Sejak sehari sesudah lebaran sebenarnya saya sudah masuk kantor. Namun, karena sebagian besar orang sedang berlibur dan pekerjaan sedang tak banyak, banyak waktu saya habiskan untuk hal yang ringan-ringan saja. Salah satunya menjaga Sachi, gadis cilik lima tahun, putri salah satu rekan kerja. Sachi ikut ibunya ke kantor karena pengasuhnya sedang libur. Saat itu sang Ibu sedang banyak pekerjaan, karenanya saya merelakan diri untuk menemani Sachi kecil. Lagipula, Sachi adalah anak yang riang, menjaganya tidaklah terlalu sulit. Menyenangkan malah. Ia sedang gandrung sekali dengan film Frozen, sebuah kisah tentang seorang putri yang berjuang membebaskan kerajaannya dari musim dingin abadi. Jadi saat saya putarkan lagu dari film itu, menyanyilah ia, riang betul, lengkap dengan tari dan gerak tangan. Sebagaimana banyak anak kecil seusianya, ia pun menggemari tokoh putri yang cantik jelita dan pandai menari. Saya mencoba mencuci otaknya dengan memperkenalkan jenis tokoh perempuan idaman lain misalnya Mulan yang perkasa. Ia bergeming. Ia tetap menyukai Mulan dalam versinya sebagaimana putri kebanyakan. Ia tidak menyukai saat Mulan berpakaian seperti laki-laki dan dengan perkasa menebas para penjahat. Di akhir hari saya membuatkan sebuah tato dengan spidol di lengannya, sebuah huruf mandarin yang saya karang sekenanya. Ia senang dan bertanya apa bunyi huruf-huruf itu. Saya bingung jadi saya sebut saja huruf itu berbunyi ‘Tuan Putri’. Ia girang setengah mati dan mulai pamer kemana-mana bahwa ia punya tato bertuliskan ‘Tuan Putri’. Sachi yang malang, di usia lima tahun, pertama kalinya ia ditipu laki-laki.
Begitulah, minggu itu saya nikmati dengan perlahan. Ia dipenuhi hari-hari santai bersama Gypsytoes dan hari-hari di kantor yang saya habiskan dengan membantu Sachi menggambar-gambar tokoh kartun di papan tulis ruangan saya. Pagi itu, di hari terakhir di mana Jakarta bergerak dengan perlahan, saya menikmati sarapan bersama Gypsytoes di kedai itu hingga siang menjelang. Kami lanjut berbicara tentang hari-hari yang lewat. Suasana hati kami baik sekali saat itu. Seminggu terakhir adalah hari beristirahat yang baik, untuk kami, untuk banyak orang, untuk Jakarta. Saat berjalan ke luar, Jalan Sabang pun masih lengang, begitu juga saat kami bergandengan tangan menyusuri Thamrin. Kami masih terus menikmati Jakarta yang beristirahat. Mulai besok penduduknya akan berduyun-duyun kembali, mulai menjalani hari-harinya di kota yang dicintai sekaligus kerap membuat kesal itu. Mulai besok, Jakarta akan kembali ramai, kembali padat, kembali menjadi tuan rumah untuk banyak sekali kisah yang hendak dicatat.
Twosocks
Karena saya telah mendengar cerita ini sebelumnya dari bung twosocks, maka ketika membaca tulisan ini otak saya membacakannya dalam nada suara anda. Lengkap dengan aksen kentalnya, hahaha…

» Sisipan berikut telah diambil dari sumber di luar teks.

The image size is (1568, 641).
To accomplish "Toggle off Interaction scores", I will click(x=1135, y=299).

Suasana perlahan Jakarta di kala lebaran memang melenakan.. ahhh…
Ais, hati-hati, Bung, Itu aksen penuh tuah.
I definitely have a huge love-hate relationship with Jakarta. I hate it when I’m there and I miss it like crazy when I’m not there. Jakarta has special charms that we all miss whenever we’re living abroad. It’s one in a million 😉
PS: Kangen abang2 siomay, penjual te h botol, aqua dingin, gorengan and the likes 😉
It has special charms indeed 🙂
Salam hangat dari abang2 siomay, penjual teh botol, dan gorengan. Juga dari tukang parkir yang semprat semprit, pengamen biola yang menunggu, bapak-bapak yang tampak banyak urusan, tukang ojek yang helmnya bau parfum, ibu-ibu yang warna bajunya merah betul, polisi yang clingak clinguk di dekat jalur 3 in 1, orang kantoran yang cemberut, orang kantoran yang tertawa-tawa, dan anak muda berpakaian mutakhir yang wajahnya cemas. (Ini orang-orang yang saya ingat saya lihat di perjalanan ke kantor pagi tadi 🙂 )

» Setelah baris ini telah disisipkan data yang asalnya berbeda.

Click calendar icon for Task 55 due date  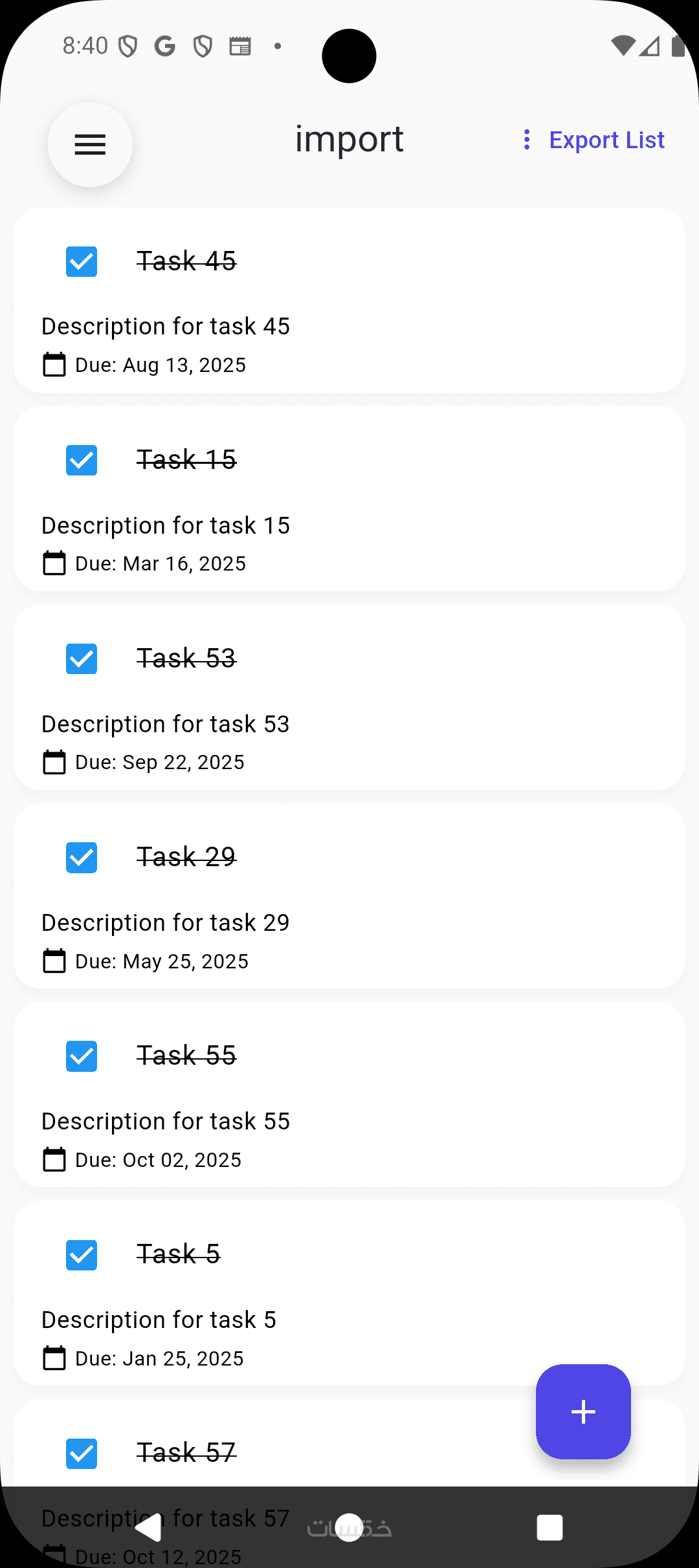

Nah, saya termasuk salah satu orang yang berkontribusi bikin Jakarta tambah sesak. Di saat Jakarta beristirahat minggu kemarin, kota-kota lain di Jawa yang biasanya istirahat sesekali merasakan kemacetan ala Jakarta. 🙂
Btw, poor Sachi. Mudah-mudahan sooner than later dia tau bagaimana tulisan Tuan Putri dalam Bahasa Mandarin seharusnya ditulis. 🙂
Haha iya, mungkin saat nanti si Sachi bermain ke kantor lagi, dia sudah akan tahu perkara ini dan saya musti siap-siap dicemberuti 😀
ebuset Rocky Balboa :))) My running mood-booster would be Fat Boy Slim.. Lebih modern dikitlah..

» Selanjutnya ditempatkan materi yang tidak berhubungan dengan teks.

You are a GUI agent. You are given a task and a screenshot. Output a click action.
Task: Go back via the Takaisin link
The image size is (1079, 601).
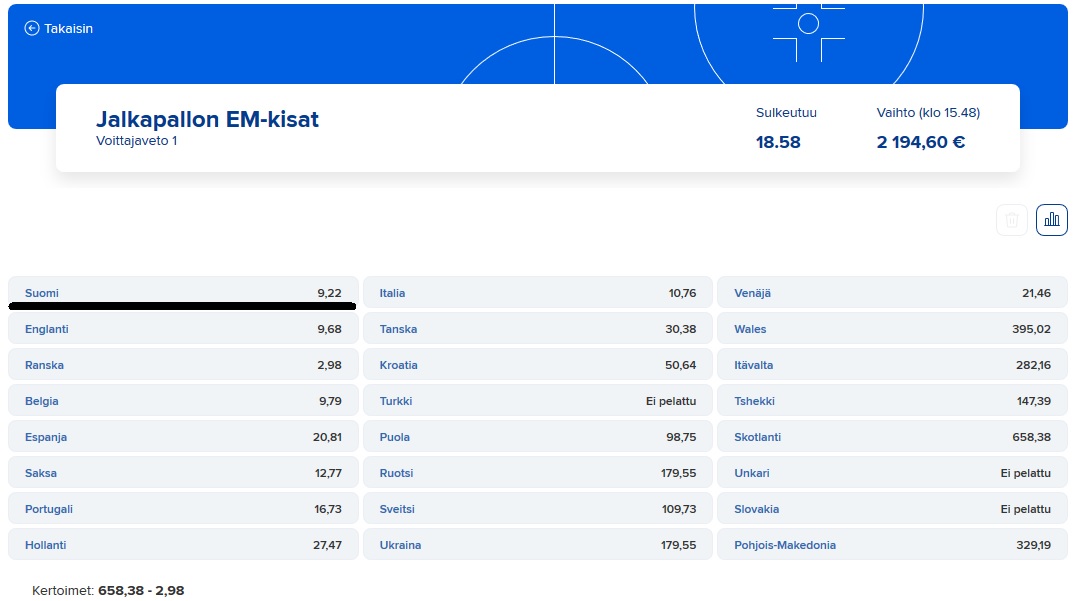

Si Rocky Balboa ini, seperti halnya Chuck Norris, dia manusia setengah dewa.
Pada sebuah hari Minggu, kita musti adu lari. Pakai mood-booster masing-masing!
I don’t care what people said about jakarta, the place i called home even though have to pay a bunch of euro to get me there 🙂
Seems you guys had a great holiday ! 🙂
Yes we did! 😀 Let us know when you’re around, Feb. We definitely have to meet up!
Emmm.. let me guess..
Eye of the tiger?
hahaha
sukaaa bgt lagu itu, meskipun belum nonton film nya sampe selese..
Cheers for the awesome music taste!
PS : I named my fat cat at home “Rocky” cuma supaya dia bisa ketularan macho-nya Stallone 😦
Haha walaupun dalam kasus saya, sampai sekarang saya tak kunjung ketularan 😦
Tapi di angkutan transJkt tetap padat loh pas Lebaran.
Wah, begitu? saya tak memperhatikan betul yang saat hari-h. Walau di hari-hari sekitarnya, saya naik, dan memang jauh lebih sepi.